The energy of seaward and shoreward propagating ocean surface gravity waves on a natural beach was estimated with data from an array of 24 bottom-mounted pressure sensors in 13-m water depth, 2 km from the North Carolina coast. Consistent with a parameterization of surface wave reflection from a plane sloping beach by Miche, the ratio of seaward to shoreward propagating energy in the swell-sea frequency band (0.044-0.20 Hz) decreased with increasing wave frequency and increasing wave height, and increased with increasing beach-face slope. Although most incident swell-sea energy dissipated in the surf zone, reflection was sometimes significant (up to 18% of the incident swell-sea energy) when the beach face was steep (at high tide) and the wave field was dominated by low-energy, low-frequency swell. Frequency-directional spectra show that reflection of swell and sea was approximately specular. The ratio of seaward to shoreward propagating energy in the infragravity frequency band (0.010-0.044 Hz) varied between about 0.5 and 3 and increased with increasing swell energy. This trend suggests that infragravity waves generated in very shallow water, and refractively trapped on the sloping seabed, are significantly dissipated over a 50-km wide shelf during storms.

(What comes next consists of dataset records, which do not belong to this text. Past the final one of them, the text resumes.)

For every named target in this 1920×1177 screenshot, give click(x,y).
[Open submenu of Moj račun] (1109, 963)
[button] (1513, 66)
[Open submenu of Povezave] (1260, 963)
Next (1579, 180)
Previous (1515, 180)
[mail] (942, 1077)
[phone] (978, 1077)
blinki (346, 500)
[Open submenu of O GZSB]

Okihiro, M, Guza RT, Seymour RJ.  1993.  Excitation of Seiche Observed in a Small Harbor. Journal of Geophysical Research-Oceans. 98:18201-18211.   10.1029/93jc01760   AbstractWebsite

Seiche measured within a small (0.6 by 0.6 km), shallow (12-m depth) harbor is dominated by oscillations in several narrow infragravity frequency bands between approximately 10(-3) and 10(-2) Hz. Energy levels within the harbor are amplified, relative to just outside the harbor in 8.5-m depth, by as much as a factor of 20 at the lowest (grave mode) resonant frequency (approximately 10(-3) Hz) compared to amplifications of roughly 5 at higher resonant frequencies (approximately 10(-2) Hz). At nonresonant frequencies, energy levels observed inside the harbor are lower than those outside. These amplifications are compared to predictions of a numerical model of seiche excited by linear, inviscid long waves impinging on a harbor of variable depth. The amplification of higher-frequency (approximately 10(-2)-Hz) seiches is predicted within a factor of about 2. However, at the grave mode (10(-3) Hz), the observed amplification decreases with increasing swell and seiche energy levels, possibly owing to the sensitivity of this highly amplified mode to dissipation not included in the inviscid model. The energy levels of higher-frequency seiche within the harbor were predicted from the offshore sea and swell spectra by the ad hoc coupling of the linear model for the amplification of harbor modes with a nonlinear model for the generation of bound infragravity waves outside the harbor. The predictions are qualitatively accurate only when the swell is energetic and bound waves are a significant fraction of the infragravity energy outside the harbor.